Pościg ulicami Łomży
28-letni łomżyniak nie zatrzymał się na wezwanie policjantów i rozpoczął ucieczkę ulicami miasta. Nic nie pomogło wyłączenie świateł w dacii i wpadł na ulicy Ciborowskiego.
Senny piątkowy wieczór w rejonie ulicy Wojska Polskiego po godzinie 20. zburzył policyjny pościg. Trzy policyjne auta goniły dacię, która w pewnym momencie bez świateł próbowała umknąć policjantom. Zaczęło się od tego, że patrol drogówki zauważyli dacię, której kierowca wyprzedził na przejściu dla pieszych. Kierujący zlekceważył sygnały świetlne i dźwiękowe i zaczął uciekać ulicą Wojska Polskiego. Dacię w pewnym momencie ścigały trzy radiowozy, a kierowca mając nadzieję na ucieczkę, wyłączył światła w pojeździe.

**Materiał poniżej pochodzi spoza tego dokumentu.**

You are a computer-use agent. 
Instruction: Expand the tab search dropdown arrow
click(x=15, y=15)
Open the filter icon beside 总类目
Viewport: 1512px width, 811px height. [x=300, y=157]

Na ulicy Ciborowskiego, jak czytamy w komunikacie, policjanci odcięli mu drogę ucieczki i zatrzymali kierowcę. Okazał się nim 28-letni mieszkaniec Łomży, który prowadził samochód mając ponad 1,5 promila alkoholu w organizmie.
Kierowca trafił do trafił do policyjnego aresztu, a jego trzej pasażerowie swoją dalszą podróż kontynuowali już pieszo.

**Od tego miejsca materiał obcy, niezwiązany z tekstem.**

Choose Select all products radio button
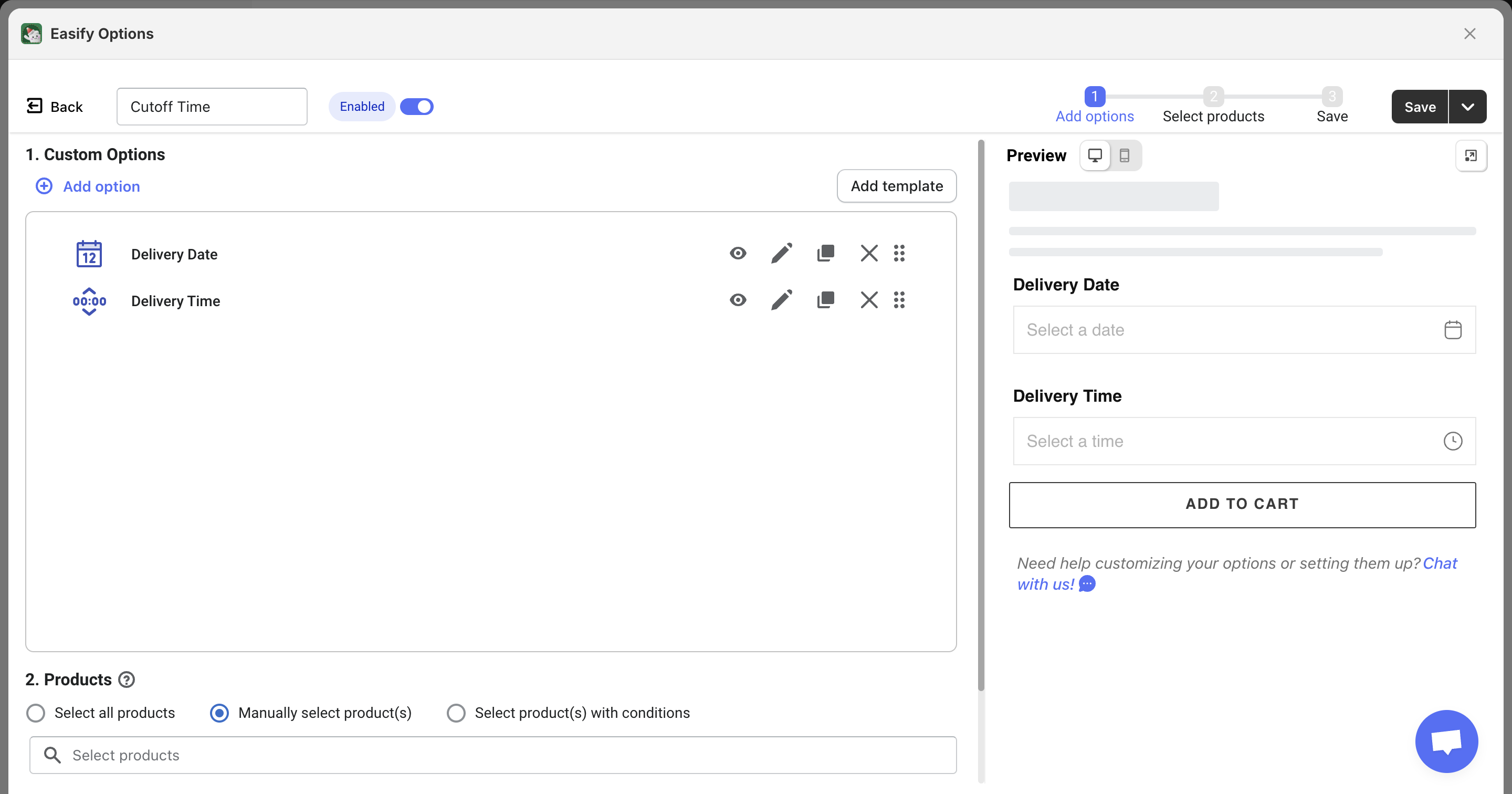1512x794 pixels. pos(36,713)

W sobotę „rajdowiec” usłyszał zarzuty. Zgodnie z kodeksem karnym za niezatrzymanie się do kontroli drogowej grozi do 5 lat pozbawienia wolności, natomiast za kierowanie w stanie nietrzeźwości przewiduję karę do 2 lat pozbawienia wolności. Mężczyzna odpowie także za popełnione w trakcie pościgu wykroczenia.